* _What you are asked to do_: Only the lines below, from the one with "Click the highlighted" through the one with "This screenshot has height=417, width=338.", are to be written out, exactly.

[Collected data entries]

-*-*-

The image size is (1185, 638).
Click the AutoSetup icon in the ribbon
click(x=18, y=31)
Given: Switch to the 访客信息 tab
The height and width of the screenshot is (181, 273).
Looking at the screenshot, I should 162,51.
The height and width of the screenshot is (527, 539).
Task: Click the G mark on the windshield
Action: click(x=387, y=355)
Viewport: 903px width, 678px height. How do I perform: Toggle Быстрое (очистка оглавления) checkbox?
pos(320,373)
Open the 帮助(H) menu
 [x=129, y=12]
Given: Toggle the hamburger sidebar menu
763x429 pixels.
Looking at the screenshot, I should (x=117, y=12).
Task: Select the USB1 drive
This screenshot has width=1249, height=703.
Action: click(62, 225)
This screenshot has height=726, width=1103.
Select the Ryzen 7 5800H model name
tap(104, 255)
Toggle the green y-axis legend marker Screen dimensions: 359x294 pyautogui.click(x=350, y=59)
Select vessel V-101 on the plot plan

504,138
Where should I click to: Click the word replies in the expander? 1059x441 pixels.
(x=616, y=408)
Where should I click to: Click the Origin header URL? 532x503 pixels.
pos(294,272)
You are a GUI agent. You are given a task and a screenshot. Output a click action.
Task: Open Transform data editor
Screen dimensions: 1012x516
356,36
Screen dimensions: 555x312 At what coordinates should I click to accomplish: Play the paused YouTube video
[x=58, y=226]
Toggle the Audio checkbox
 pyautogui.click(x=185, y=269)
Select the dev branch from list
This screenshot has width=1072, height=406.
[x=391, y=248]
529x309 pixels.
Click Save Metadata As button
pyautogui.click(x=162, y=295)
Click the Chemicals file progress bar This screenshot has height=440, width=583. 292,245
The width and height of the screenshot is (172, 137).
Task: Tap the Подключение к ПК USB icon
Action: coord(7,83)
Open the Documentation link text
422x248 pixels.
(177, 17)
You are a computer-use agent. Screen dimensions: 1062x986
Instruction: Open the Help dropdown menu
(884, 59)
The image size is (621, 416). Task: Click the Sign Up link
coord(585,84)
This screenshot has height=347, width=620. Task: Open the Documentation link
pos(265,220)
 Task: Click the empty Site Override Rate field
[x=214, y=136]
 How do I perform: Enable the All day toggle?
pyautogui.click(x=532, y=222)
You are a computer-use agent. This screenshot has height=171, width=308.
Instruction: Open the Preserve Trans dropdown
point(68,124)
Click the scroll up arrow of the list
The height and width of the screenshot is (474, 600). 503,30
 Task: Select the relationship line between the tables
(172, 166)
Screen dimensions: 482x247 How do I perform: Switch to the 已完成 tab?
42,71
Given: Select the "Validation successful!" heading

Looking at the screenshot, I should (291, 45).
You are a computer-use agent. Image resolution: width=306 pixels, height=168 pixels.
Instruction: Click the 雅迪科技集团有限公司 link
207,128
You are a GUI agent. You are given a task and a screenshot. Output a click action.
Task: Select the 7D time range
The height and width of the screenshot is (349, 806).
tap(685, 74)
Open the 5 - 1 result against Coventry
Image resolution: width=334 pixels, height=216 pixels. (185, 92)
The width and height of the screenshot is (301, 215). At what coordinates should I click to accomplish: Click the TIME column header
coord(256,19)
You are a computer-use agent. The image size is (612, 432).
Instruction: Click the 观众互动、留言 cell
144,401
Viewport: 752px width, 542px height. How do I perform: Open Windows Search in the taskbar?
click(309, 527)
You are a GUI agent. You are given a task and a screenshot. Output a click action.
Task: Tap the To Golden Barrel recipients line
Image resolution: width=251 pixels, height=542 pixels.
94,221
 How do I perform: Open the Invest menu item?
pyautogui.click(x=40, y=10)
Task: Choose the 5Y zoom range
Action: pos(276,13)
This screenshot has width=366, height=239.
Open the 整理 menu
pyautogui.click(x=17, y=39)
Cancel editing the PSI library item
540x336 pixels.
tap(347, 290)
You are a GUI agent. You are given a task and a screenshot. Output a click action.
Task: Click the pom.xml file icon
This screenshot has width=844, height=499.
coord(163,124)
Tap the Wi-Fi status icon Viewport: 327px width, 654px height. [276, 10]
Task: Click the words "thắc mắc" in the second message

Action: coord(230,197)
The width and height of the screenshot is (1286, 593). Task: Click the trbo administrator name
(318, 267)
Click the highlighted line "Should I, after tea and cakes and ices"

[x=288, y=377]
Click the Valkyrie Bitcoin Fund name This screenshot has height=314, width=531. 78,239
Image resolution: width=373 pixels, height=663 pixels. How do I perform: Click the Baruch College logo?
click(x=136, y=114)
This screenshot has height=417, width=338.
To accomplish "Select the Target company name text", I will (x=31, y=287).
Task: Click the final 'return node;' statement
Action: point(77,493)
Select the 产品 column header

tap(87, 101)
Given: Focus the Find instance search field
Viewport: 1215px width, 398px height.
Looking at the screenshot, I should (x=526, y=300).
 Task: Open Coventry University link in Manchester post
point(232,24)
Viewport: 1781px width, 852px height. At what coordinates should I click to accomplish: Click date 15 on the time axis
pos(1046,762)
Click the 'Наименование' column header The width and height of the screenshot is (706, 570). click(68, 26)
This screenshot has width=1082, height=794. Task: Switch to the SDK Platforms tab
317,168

-*-*-

* _Response to this task_:
Click the highlighted line "Should I, after tea and cakes and ices"

[x=288, y=377]
Click the Valkyrie Bitcoin Fund name This screenshot has height=314, width=531. 78,239
Image resolution: width=373 pixels, height=663 pixels. How do I perform: Click the Baruch College logo?
click(x=136, y=114)
This screenshot has height=417, width=338.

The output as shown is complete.